# Spatial derivatives of Gaussian process models

#### 2017-09-10

This vignette covers the derivatives of the surface created by a Gaussian process model with respect to the spatial dimensions. The other vignette has derivatives of the deviance (likelihood) with respect to the parameters.

The mean function is $\hat{y}(x) = \hat{\mu} + r^T R^{-1}(Y - 1\hat{\mu}).$ $$r$$ is the only part that depends on $$x$$, and is defined below, where $$K$$ is the correlation function.

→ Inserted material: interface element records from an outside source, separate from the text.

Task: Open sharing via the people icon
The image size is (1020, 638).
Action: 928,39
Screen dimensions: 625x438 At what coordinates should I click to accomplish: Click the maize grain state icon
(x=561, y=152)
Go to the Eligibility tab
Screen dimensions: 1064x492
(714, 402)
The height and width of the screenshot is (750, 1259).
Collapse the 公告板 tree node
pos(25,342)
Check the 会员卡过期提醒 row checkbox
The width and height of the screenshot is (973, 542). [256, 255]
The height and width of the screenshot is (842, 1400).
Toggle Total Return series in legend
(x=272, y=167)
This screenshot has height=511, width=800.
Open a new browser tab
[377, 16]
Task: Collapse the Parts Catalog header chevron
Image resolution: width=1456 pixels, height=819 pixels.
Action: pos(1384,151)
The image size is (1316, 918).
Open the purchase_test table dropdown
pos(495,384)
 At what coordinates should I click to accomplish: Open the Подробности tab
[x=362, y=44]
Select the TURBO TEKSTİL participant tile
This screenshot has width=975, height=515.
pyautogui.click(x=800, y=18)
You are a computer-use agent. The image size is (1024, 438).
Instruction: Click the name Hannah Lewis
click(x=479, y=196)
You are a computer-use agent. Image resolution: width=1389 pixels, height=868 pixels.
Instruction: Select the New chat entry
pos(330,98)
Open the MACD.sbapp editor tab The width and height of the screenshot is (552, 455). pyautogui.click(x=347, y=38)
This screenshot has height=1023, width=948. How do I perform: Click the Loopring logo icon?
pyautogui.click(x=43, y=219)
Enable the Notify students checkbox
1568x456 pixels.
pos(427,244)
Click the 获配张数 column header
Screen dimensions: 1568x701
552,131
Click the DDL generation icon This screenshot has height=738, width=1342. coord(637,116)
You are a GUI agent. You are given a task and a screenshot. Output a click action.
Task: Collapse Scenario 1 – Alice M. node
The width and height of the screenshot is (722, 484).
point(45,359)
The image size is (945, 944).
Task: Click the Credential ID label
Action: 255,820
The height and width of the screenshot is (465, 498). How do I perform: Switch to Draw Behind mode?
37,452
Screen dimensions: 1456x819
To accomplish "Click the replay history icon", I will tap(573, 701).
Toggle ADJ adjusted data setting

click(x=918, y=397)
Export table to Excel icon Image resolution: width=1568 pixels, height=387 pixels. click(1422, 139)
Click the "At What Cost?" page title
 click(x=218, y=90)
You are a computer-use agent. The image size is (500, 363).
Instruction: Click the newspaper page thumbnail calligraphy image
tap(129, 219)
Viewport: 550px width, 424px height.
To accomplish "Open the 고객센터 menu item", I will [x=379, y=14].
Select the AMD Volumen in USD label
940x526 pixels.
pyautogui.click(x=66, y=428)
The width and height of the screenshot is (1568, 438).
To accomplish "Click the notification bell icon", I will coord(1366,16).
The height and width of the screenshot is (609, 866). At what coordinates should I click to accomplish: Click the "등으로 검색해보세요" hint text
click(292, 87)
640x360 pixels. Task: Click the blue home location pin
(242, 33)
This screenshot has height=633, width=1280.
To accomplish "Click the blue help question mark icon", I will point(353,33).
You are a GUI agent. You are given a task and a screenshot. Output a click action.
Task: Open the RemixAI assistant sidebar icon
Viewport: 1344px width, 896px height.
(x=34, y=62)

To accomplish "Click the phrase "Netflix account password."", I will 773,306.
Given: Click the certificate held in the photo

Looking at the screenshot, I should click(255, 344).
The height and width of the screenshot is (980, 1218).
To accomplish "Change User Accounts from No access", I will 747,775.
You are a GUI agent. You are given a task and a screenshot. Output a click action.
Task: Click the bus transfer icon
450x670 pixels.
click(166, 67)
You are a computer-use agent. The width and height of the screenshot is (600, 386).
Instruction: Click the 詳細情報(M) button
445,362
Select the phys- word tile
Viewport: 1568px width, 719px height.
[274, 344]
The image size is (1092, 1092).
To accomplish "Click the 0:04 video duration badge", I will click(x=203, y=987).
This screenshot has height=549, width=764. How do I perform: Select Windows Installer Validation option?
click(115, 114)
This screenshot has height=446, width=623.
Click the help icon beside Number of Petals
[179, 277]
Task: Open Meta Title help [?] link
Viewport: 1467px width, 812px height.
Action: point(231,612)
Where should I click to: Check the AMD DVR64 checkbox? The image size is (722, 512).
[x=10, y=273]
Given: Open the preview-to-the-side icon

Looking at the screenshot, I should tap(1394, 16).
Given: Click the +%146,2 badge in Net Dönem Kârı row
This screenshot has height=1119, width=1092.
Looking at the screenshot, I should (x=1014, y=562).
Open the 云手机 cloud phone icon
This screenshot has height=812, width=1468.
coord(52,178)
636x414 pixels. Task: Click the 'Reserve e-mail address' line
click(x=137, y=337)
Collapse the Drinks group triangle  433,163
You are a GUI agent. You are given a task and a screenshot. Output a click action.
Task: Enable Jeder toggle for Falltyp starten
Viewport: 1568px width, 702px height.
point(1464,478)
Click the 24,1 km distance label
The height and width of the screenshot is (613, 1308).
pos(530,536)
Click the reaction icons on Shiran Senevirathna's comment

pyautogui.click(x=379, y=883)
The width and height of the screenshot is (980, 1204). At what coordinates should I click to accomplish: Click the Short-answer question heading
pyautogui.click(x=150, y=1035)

$r = (r_1(x), \ldots, r_d(x))^T$ $r_i(x) = K(z(x), z(u_i))$ $\frac{\partial \hat{y}(x)}{\partial x_i} = \frac{\partial r}{\partial x_i}^T R^{-1}(Y - 1\hat{\mu})$

$\frac{\partial r_j}{\partial x_i} = \frac{\partial K(z(x), z(u_j))}{\partial x_i}$ This value depends on the correlation function $$K$$. This will give the vector $$\frac{\partial r}{\partial x_i}$$ which is calculates a single partial derivative, then the vector of these gives the gradient $$\nabla_x \hat{y}(x)$$

## Hessian of mean function

The second derivatives can be calculated similarly $\frac{\partial^2 \hat{y}(x)}{\partial x_i \partial x_k} = \frac{\partial^2 r}{\partial x_i \partial x_k}^T R^{-1}(Y - 1\hat{\mu})$

Each element of this matrix is $\frac{\partial^2 r_j}{\partial x_i \partial x_k} = \frac{\partial^2 K(z(x), z(u_j))}{\partial x_i \partial x_k}$

## Gaussian correlation derivative

The equations above work for any correlation function, but then we need to have the derivatives of the correlation function with respect to the spatial variables.

$K(z(x), z(u_j)) = \exp(-\sum_{\ell =1}^d \theta_\ell (x_\ell - u_{j\ell})^2)$

$\frac{\partial K(z(x), z(u_j))}{\partial x_i} = -2\theta_i (x_i - u_{ji}) \exp(-\sum_{\ell =1}^d \theta_\ell (x_\ell - u_{j\ell})^2)$ The second derivative with respect to the same dimension is

$\frac{\partial^2 K(z(x), z(u_j))}{\partial x_i^2} = (-2\theta_i + 4\theta_i^2 (x_i - u_{ji})^2) \exp(-\sum_{\ell =1}^d \theta_\ell (x_\ell - u_{j\ell})^2)$

The cross derivative is $\frac{\partial^2 K(z(x), z(u_j))}{\partial x_i \partial x_k} = 4\theta_i \theta_k (x_i - u_{ji}) (x_k - u_{jk}) \exp(-\sum_{\ell =1}^d \theta_\ell (x_\ell - u_{j\ell})^2)$

A big problem with using the gradient of the mean function of a GP is that it doesn’t give an idea of its distribution/randomness. The gradient could be zero in a region where the surface is not flat just because we don’t any information in that region yet.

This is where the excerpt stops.